Dense, highly populated cities, widespread use of mobile payment apps, and an increasingly frugal consumer population have created the perfect conditions for the sharing economy to flourish in China.
China’s state-run National Information Center projects that the sharing economy will be worth 10% of China’s GDP by 2020, and in recent years huge amounts of investments from venture capital firms have poured into sharing economy startups. This has coincided with China’s economic shift from manufacturing to a more service based economy.

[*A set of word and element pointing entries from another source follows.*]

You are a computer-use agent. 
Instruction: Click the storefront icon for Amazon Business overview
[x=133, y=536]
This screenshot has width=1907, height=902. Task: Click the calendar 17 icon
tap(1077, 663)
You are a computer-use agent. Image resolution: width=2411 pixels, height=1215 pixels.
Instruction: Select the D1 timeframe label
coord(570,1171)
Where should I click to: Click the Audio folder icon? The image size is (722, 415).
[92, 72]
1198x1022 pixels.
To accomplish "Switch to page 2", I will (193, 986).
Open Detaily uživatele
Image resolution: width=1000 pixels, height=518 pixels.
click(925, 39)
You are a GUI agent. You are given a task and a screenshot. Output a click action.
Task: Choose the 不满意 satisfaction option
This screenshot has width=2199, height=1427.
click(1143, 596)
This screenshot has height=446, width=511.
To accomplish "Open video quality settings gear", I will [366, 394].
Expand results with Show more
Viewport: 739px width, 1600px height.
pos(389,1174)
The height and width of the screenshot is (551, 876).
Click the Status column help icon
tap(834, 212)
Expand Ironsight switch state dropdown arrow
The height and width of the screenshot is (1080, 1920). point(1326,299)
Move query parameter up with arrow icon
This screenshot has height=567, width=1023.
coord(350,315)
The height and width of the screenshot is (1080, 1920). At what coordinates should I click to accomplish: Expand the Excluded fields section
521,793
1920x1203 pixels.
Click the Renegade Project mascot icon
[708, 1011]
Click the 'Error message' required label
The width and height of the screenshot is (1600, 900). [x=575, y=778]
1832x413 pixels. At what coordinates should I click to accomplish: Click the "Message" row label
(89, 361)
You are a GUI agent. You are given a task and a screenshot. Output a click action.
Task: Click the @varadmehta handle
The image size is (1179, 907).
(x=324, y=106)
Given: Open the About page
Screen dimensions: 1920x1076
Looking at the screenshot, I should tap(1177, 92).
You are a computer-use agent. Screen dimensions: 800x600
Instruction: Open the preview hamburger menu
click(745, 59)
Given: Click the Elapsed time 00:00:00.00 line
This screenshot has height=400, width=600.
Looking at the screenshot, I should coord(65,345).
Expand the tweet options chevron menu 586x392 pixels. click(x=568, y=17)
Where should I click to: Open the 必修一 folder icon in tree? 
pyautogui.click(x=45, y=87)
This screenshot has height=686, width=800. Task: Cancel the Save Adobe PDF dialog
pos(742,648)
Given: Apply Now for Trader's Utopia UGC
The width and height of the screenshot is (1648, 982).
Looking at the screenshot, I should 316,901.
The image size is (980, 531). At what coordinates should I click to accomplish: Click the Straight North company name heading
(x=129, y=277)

A Different Model for Sharing Platforms
While most Western sharing platforms allow users to share items that other users already own, many Chinese sharing companies own those items themselves and rent them out to consumers. For instance, the company Zhulegeqiu, which translates to “Rent a Ball” allows users to rent basketballs from automated lockers at basketball courts around the country. In 2017, Zhulegeqiu received around $1.4 million in venture investment from a Chinese venture capital firm. The popularity of mobile payment systems and QR codes make micro-payments for sharing transactions quick and simple. For instance, bike sharing services can cost as little as $.07 per ride.
While Western startups like Fat Lama favor one-stop marketplaces for renting all kinds of items, China leans more towards individual sites and sharing platforms for nearly any kind of transaction imaginable. The global sharing economy will continue to grow, and it will be interesting to see how differently the sharing economy develops in countries like China compared to Western countries.